------ Document passage
Thursday, November 25, 2010

For Vietnam Veterans

As a fellow Vietnam Veteran I have a lot of respect and wear a bracelet for these fallen brothers.  I came home,  they didn't.  What a price to pay for our freedom.  I'm not sure Vietnam was worth the price.

Thursday, November 11, 2010

To Honor 3 Great Soldiers

My name is Jonathan Lugo, The reason I purchased these Memorial Bracelets is to honor and remember the lost of 3 great soldiers whom I had the honor to serve with, two of them during OEF 09-11 and one during OIF 07-09. 

SGT Simpson was a great guy who would touch anyone with his can do attitude. He was a great soldier anyone could come to whenever one needed an advice or tips to get the mission acomplished. I met SGT Simpson back in 08 upon my arrival to the 20th Engineers Battalion. I used to be the S6 NCOIC and he used to work on S3. While deployed here in Afghanistan SGT Simpson served with the 20th Engineer Battalion under HHC and then was moved to the 584th MAC. He got sent home for some illness and he fough with everything he could and re-united with us out here on Fob Frontenac, Kandahar City. I still remember that very day he came back he mentioned to my room mate "I'm finally home". Before his last mission I had the oportunity to sit with him on the dinning facility to eat dinner and I remember we were making jokes and laughing. The day of his mission, he called me to fill his radios since I'm a communications specialist and he told me "Lugo, I want you to fill my radios, I trust you and I know you will ensure I'm taken care of". The night of the attack I was working on the Tactial Operations Center when we received a message notifying us of the attack. I automatically got flashbacks from Iraq and I couldnt believe it. I ran up and down across the FOB to coordinate a recovery accets that can go out there and recover the striked vehicle. When I returned to the toc, I was informed that we had a soldier KIA. When I looked up to the board and saw his name, I couldn't hold my tears.
------------
▶ _Problems_
**a)** Turn everything in the entries from the line containing "View author Jerrymoose123's" down to the line containing "will tap(64, 41)." into a JSON list of strings, one string per line, leaving out blank lines.
**b)** Pick up the memorial bracelet posts after their last sentence and keep writing.
The entries below have no connection to the memorial bracelet posts.
------ Extracted entries
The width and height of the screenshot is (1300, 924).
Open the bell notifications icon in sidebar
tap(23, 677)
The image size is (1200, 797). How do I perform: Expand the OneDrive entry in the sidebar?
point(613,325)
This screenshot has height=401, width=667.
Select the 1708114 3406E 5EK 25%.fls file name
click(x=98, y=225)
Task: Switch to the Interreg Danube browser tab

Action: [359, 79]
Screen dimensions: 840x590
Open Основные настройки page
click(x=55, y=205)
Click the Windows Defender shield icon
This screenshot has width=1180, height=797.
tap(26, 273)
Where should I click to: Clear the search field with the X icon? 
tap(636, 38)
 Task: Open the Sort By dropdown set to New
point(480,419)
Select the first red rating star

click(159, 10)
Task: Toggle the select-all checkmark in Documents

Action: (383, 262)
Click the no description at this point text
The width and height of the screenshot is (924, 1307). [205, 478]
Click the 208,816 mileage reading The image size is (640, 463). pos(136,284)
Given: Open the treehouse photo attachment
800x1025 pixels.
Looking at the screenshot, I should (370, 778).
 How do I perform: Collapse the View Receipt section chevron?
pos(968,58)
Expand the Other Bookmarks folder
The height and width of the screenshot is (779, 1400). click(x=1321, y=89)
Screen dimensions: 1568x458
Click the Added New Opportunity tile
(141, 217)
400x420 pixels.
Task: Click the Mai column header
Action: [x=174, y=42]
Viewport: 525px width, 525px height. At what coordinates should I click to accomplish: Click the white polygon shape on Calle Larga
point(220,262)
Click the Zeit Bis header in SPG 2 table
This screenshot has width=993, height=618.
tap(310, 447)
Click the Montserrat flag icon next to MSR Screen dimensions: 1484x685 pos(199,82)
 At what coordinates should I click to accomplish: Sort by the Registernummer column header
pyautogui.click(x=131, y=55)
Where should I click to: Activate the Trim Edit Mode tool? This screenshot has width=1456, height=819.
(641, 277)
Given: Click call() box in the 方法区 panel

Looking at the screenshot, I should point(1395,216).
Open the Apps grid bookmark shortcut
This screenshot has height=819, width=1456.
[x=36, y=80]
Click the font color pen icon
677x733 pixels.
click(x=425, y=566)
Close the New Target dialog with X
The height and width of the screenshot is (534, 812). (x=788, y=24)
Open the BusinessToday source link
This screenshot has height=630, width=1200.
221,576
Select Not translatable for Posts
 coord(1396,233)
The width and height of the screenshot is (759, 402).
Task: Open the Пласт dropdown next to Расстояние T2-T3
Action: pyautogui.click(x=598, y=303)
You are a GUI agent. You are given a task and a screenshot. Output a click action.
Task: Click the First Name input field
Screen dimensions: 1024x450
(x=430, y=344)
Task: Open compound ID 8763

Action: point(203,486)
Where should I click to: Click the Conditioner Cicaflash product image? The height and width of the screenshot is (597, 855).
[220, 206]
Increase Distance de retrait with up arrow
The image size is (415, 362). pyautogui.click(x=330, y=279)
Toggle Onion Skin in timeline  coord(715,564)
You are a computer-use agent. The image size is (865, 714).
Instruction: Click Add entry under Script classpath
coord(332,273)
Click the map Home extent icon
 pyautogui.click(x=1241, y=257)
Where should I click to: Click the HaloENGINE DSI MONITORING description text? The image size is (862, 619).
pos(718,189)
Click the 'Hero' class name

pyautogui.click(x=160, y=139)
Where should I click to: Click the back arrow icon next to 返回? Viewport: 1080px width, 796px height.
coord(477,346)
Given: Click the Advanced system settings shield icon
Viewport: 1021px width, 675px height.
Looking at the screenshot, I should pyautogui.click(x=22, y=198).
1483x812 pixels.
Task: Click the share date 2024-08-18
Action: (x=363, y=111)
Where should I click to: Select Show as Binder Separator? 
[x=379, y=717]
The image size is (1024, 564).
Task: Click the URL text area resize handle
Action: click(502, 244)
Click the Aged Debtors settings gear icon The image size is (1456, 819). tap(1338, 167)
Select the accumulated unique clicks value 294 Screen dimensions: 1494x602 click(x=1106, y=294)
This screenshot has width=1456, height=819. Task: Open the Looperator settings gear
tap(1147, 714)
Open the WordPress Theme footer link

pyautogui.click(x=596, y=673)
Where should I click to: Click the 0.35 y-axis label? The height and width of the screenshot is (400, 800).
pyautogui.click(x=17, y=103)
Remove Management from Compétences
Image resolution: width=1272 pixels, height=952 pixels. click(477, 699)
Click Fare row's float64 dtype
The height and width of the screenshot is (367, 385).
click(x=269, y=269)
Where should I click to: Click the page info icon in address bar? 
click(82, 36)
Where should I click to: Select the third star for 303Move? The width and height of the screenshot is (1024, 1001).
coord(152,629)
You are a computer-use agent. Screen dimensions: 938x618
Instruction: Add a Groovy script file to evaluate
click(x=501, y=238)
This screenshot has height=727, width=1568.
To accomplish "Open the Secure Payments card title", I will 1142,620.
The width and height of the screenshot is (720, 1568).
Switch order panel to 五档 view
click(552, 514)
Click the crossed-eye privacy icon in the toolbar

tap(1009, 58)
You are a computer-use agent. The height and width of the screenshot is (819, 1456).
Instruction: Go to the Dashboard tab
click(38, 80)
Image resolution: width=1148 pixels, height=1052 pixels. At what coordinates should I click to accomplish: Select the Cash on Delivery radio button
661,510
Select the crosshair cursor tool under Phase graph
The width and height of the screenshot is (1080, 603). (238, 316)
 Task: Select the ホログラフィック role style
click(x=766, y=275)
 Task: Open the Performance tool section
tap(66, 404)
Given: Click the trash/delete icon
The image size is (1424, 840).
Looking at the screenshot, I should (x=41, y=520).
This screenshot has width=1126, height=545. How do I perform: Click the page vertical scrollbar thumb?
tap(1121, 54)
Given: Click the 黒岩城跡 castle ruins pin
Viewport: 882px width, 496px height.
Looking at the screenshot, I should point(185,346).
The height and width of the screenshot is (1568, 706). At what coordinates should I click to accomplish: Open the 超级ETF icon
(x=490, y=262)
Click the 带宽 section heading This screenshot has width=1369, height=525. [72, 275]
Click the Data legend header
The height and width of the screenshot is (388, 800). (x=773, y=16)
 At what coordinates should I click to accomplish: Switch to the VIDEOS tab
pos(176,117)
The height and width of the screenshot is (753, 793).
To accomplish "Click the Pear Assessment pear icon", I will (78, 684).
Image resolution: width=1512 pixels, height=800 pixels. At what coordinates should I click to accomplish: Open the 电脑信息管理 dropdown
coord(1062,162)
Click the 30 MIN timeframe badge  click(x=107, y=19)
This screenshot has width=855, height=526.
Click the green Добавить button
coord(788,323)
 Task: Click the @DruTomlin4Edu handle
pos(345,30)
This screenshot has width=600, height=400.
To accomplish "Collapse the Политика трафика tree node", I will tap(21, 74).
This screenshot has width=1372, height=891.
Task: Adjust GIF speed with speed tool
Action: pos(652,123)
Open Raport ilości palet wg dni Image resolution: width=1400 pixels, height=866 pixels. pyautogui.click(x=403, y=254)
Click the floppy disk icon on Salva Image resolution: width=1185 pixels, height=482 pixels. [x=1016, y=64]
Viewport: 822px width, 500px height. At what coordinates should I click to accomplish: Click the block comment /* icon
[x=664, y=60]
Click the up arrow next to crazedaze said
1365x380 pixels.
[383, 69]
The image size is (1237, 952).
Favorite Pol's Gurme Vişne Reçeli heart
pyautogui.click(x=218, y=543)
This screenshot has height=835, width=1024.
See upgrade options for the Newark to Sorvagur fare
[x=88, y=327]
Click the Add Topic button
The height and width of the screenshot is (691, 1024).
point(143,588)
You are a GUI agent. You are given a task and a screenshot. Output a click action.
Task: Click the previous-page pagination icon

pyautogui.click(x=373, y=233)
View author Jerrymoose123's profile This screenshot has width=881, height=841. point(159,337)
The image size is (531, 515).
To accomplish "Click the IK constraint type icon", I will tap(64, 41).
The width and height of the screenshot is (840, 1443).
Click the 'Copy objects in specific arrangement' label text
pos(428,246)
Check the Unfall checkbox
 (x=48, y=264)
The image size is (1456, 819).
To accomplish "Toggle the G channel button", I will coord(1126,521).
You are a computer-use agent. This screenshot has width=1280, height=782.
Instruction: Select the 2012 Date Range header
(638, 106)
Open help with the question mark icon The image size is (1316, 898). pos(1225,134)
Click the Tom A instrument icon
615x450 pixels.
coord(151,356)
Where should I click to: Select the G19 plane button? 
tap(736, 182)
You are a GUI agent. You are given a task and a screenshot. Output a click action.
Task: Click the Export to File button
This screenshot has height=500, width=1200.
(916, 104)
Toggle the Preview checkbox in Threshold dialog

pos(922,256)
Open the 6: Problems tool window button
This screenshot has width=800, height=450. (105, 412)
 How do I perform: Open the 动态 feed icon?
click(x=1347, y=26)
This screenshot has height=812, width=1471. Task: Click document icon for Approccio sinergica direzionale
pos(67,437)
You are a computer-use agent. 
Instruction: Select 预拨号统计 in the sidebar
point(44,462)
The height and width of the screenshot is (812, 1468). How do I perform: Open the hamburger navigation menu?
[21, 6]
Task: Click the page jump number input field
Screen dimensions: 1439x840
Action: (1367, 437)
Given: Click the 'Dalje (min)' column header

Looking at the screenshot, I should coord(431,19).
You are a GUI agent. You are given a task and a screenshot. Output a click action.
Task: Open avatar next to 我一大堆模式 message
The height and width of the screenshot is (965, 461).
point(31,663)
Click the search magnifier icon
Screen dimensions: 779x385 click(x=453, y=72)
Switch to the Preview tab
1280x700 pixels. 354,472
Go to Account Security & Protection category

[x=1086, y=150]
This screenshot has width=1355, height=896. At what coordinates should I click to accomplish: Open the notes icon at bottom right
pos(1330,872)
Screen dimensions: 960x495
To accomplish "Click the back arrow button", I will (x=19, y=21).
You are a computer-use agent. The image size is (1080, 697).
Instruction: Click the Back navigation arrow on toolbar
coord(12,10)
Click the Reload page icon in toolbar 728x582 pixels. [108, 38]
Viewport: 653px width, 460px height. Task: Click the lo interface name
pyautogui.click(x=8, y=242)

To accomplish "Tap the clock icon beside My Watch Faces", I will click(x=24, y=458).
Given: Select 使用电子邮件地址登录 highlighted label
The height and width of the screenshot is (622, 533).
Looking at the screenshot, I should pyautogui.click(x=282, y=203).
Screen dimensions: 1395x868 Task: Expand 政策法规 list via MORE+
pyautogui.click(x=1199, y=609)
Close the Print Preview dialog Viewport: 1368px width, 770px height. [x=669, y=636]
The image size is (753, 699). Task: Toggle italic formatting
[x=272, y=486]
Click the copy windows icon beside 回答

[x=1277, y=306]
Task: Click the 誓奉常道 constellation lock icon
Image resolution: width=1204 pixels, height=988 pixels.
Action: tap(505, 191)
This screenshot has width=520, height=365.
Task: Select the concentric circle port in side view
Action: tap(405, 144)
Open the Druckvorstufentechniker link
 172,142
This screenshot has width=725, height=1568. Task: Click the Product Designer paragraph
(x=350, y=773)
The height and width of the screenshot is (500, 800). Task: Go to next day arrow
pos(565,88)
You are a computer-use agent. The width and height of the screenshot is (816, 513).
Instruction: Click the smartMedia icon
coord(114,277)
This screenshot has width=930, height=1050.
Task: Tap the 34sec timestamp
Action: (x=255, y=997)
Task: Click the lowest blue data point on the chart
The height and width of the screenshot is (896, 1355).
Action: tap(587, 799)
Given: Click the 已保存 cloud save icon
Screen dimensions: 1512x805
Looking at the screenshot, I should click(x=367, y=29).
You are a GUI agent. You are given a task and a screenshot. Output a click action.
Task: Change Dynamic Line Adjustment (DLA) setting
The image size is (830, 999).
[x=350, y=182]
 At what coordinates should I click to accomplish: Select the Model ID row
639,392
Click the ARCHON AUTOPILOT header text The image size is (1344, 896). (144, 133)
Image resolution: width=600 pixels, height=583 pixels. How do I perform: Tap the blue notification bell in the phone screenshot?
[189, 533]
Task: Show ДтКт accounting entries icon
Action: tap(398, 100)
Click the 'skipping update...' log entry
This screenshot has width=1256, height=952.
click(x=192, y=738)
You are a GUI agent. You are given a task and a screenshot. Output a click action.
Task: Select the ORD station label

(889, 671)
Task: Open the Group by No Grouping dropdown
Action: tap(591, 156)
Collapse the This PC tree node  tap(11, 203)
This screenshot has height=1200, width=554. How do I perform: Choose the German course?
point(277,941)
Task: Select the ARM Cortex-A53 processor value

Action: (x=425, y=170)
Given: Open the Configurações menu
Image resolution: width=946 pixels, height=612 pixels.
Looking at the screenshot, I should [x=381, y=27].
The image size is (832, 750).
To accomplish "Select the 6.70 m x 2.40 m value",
------------
▶ _Answers for the exercise_
**a)**
[
  "View author Jerrymoose123's profile This screenshot has width=881, height=841. point(159,337)",
  "The image size is (531, 515).",
  "To accomplish \"Click the IK constraint type icon\", I will tap(64, 41)."
]

**b)**
SPC Morrison was a soldier who by just talking to you, your day will go smoother. He was a soldier that no matter what was the mission at hand, he never said no. I remember days when I used to work on his vehicle's radio he will sit outside the back door and just talk to me and ask me questions about Iraq and always telling me "Lugo, when are you coming out with us to missions". SPC Morrison was a great soldier and me being a former NCO, I knew he would had become one of the best NCO's I've met. 

My other bracelet was in honor to PFC Hall. I met PFC Hall not too long after finishing with my advance individual training and getting attached to a unit I didn't knew to support them in their deployment to Iraq. Upon my arrival to the 479th Engineers, PFC Hall greeted me and started joking with me for "being a puertorican on a battalion full of gringos". While at Ft. Mc Coy Winsconsin, PFC Hall and I became close friends. He had the ability to make me laugh and make me forget about my fears of my first deployment and allowed me to cope with being a total stranger in a new unit. While in Baghdad, PFC Hall's ability to make everyone laugh and make random jokes even to superiors, allowed me to made it back home alive. There was times when I though that was the end for me but here he came with one of his jokes like "SGT Lugo, why the long face... ohh no SGT you gonna have to do some push ups for me if you going to be so serious" among others. Thanks to him I can say I'm where I am today. To my fallen soldiers from the Nov 5th shooting at Ft Hood, SPC Morrison, SGT Simpson and PFC Hall, you guys will always be in my mind and in my heart. I'm proud of being able to serve with you guys and I will never foget you guys. Thanks for the times we had together.

Saturday, November 06, 2010

To keep a close friend near my heart (SPC Matthew George)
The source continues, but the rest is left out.